**Task brief:** An exact copy of all the entries below is what this task needs.
↓
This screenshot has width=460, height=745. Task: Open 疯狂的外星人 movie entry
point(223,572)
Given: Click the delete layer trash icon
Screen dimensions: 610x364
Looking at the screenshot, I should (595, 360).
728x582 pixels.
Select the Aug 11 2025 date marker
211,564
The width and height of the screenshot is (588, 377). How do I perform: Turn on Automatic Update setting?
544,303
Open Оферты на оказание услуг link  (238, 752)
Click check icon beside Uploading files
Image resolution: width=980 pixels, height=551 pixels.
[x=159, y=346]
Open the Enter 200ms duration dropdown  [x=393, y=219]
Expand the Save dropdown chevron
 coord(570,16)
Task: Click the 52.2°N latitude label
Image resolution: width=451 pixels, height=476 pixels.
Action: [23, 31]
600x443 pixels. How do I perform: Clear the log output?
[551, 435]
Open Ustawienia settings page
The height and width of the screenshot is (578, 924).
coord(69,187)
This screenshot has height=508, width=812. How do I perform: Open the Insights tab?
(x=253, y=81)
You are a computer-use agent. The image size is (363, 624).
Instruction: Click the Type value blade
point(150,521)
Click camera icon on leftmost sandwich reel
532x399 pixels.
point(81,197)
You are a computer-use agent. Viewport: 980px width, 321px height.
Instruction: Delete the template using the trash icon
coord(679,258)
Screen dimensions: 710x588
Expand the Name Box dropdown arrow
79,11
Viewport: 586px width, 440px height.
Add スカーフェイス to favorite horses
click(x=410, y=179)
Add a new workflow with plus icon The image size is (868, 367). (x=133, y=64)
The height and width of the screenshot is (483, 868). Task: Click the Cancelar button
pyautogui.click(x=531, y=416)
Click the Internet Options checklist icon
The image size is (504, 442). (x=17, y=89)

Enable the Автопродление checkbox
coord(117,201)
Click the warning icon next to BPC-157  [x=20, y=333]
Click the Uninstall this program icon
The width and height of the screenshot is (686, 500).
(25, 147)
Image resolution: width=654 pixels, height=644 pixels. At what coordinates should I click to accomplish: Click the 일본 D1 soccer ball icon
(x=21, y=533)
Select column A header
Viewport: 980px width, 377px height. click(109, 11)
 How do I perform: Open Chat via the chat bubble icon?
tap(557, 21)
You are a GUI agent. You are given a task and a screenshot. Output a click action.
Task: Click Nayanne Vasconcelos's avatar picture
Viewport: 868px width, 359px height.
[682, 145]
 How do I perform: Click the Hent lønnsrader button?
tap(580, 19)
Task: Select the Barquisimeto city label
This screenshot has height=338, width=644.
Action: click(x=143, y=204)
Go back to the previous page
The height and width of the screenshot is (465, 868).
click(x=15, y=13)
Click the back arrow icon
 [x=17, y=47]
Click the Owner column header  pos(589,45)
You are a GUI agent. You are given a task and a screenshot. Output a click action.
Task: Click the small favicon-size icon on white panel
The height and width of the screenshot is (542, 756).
↑
**Response area:**
This screenshot has width=460, height=745. Task: Open 疯狂的外星人 movie entry
point(223,572)
Given: Click the delete layer trash icon
Screen dimensions: 610x364
Looking at the screenshot, I should (595, 360).
728x582 pixels.
Select the Aug 11 2025 date marker
211,564
The width and height of the screenshot is (588, 377). How do I perform: Turn on Automatic Update setting?
544,303
Open Оферты на оказание услуг link  (238, 752)
Click check icon beside Uploading files
Image resolution: width=980 pixels, height=551 pixels.
[x=159, y=346]
Open the Enter 200ms duration dropdown  [x=393, y=219]
Expand the Save dropdown chevron
 coord(570,16)
Task: Click the 52.2°N latitude label
Image resolution: width=451 pixels, height=476 pixels.
Action: [23, 31]
600x443 pixels. How do I perform: Clear the log output?
[551, 435]
Open Ustawienia settings page
The height and width of the screenshot is (578, 924).
coord(69,187)
This screenshot has height=508, width=812. How do I perform: Open the Insights tab?
(x=253, y=81)
You are a computer-use agent. The image size is (363, 624).
Instruction: Click the Type value blade
point(150,521)
Click camera icon on leftmost sandwich reel
532x399 pixels.
point(81,197)
You are a computer-use agent. Viewport: 980px width, 321px height.
Instruction: Delete the template using the trash icon
coord(679,258)
Screen dimensions: 710x588
Expand the Name Box dropdown arrow
79,11
Viewport: 586px width, 440px height.
Add スカーフェイス to favorite horses
click(x=410, y=179)
Add a new workflow with plus icon The image size is (868, 367). (x=133, y=64)
The height and width of the screenshot is (483, 868). Task: Click the Cancelar button
pyautogui.click(x=531, y=416)
Click the Internet Options checklist icon
The image size is (504, 442). (x=17, y=89)

Enable the Автопродление checkbox
coord(117,201)
Click the warning icon next to BPC-157  [x=20, y=333]
Click the Uninstall this program icon
The width and height of the screenshot is (686, 500).
(25, 147)
Image resolution: width=654 pixels, height=644 pixels. At what coordinates should I click to accomplish: Click the 일본 D1 soccer ball icon
(x=21, y=533)
Select column A header
Viewport: 980px width, 377px height. click(109, 11)
 How do I perform: Open Chat via the chat bubble icon?
tap(557, 21)
You are a GUI agent. You are given a task and a screenshot. Output a click action.
Task: Click Nayanne Vasconcelos's avatar picture
Viewport: 868px width, 359px height.
[682, 145]
 How do I perform: Click the Hent lønnsrader button?
tap(580, 19)
Task: Select the Barquisimeto city label
This screenshot has height=338, width=644.
Action: click(x=143, y=204)
Go back to the previous page
The height and width of the screenshot is (465, 868).
click(x=15, y=13)
Click the back arrow icon
 [x=17, y=47]
Click the Owner column header  pos(589,45)
You are a GUI agent. You are given a task and a screenshot. Output a click action.
Task: Click the small favicon-size icon on white panel
The height and width of the screenshot is (542, 756).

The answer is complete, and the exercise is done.